# Amplificador de 12V (PARA AUTO)



## menduco (Sep 6, 2007)

hola, me encargaron el diseño de un amplificador para auto. la persona esta lo quiere por que esta cansada de que le roben el estereo y me pidio q le hiciera uno para conectar el reproductor de mp3

osea lo q necesito es si alguien sabe como diseñarla, la cuestion es q debe tener una sola entrada(para el mp3) en esa entrada conectaria la salida de audio del reproductor.

gracias, nos estamos viendo


----------



## Saint_ (Sep 6, 2007)

los amplificador para automovlies son pupolares aso que te propongo que utilices el mentado TDA 2005 el diagrama lo podes ayar facilmente si buscas su hoja de datos, mejor si elijes la configuracion en puente "entrga mayor potencia  +o- 20w sobre 4ohm"

•••

# TAREAS ESCRITAS:
1 > Enumera todas las magnitudes eléctricas que aparecen con su unidad en el hilo sobre el amplificador de auto.
2 > Por favor, convierte en una lista breve el párrafo del hilo sobre el amplificador de auto que empieza con "los amplificador para automovlies son pupolares", conservando sus datos principales.
3 > Continúa el hilo sobre el amplificador de auto a partir del último mensaje.
Nada de esto depende del material.

# FRAGMENTO DE ORIGEN:
•••

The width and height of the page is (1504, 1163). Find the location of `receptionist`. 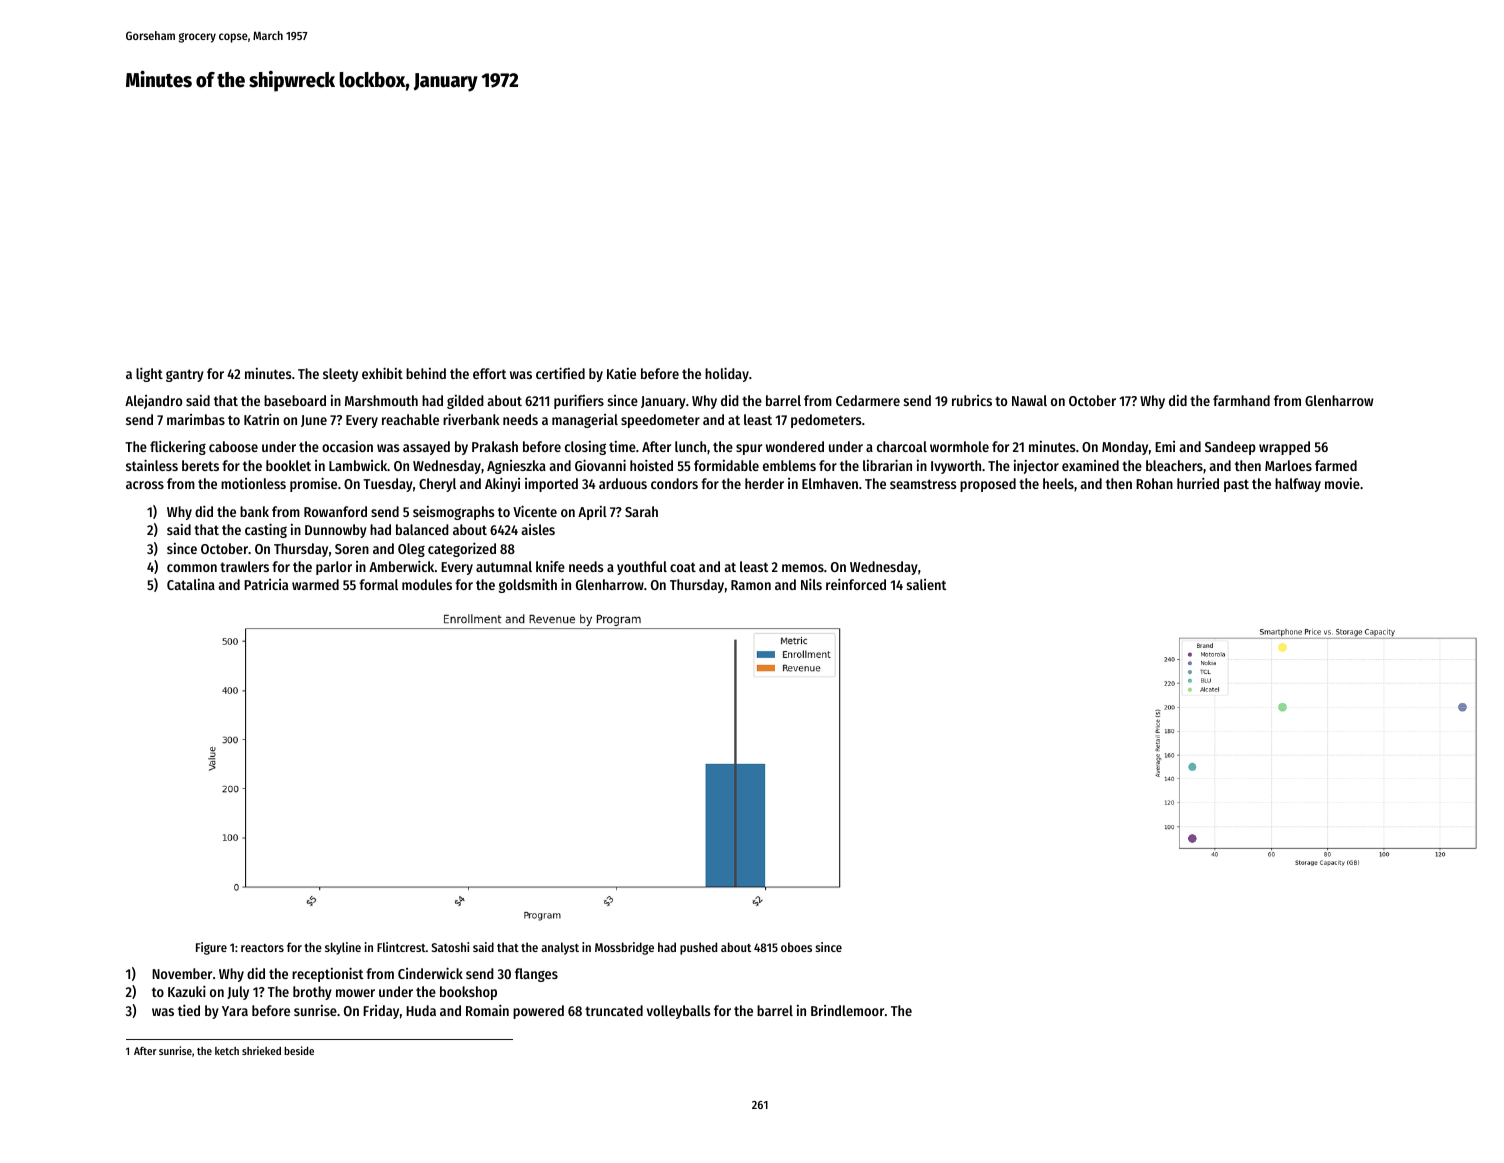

•••

# RESULTADOS POR TAREA:
1 >
- 12V
- 20w
- 4ohm

2 >
- Los amplificadores para automóviles son populares.
- Propone usar el TDA 2005.
- El diagrama se encuentra fácilmente en su hoja de datos.
- Recomienda la configuración en puente, que entrega mayor potencia: unos 20 W sobre 4 ohm.

3 >
----------



## ciri (Sep 6, 2007)

tengo este .PDF, fijate si te gusta y le podes cambiar algo!!


----------



## menduco (Sep 7, 2007)

Ciri, gracias por el circuito de casualidad sabes cuanto sale armarlo ? Si alguien tiene otro circuito pueden pasarlo

Me acabo de acordar de algo y es que la impedancia de salida del reproductor tiene que ser igual a la entrada del amplificador ya que si no es la misma se me va a quemar la salida del mp3. Tampoco se cuanto es el valor de las impedancias de los reproductores, si me pueden aconsejar gracias, nos vemos.


----------



## Fogonazo (Sep 8, 2007)

La salida del mp3 es de baja impedancia, esta diseñada para actuar sobre un parlante de auricular, la entrada del amplificador es de alta impedancia, NO habra ningun problema.


----------



## menduco (Sep 8, 2007)

todos los amplificador presentan alta Z ?
 el circuito que me paso ciri funciona realmente=


----------



## djfores (Dic 21, 2007)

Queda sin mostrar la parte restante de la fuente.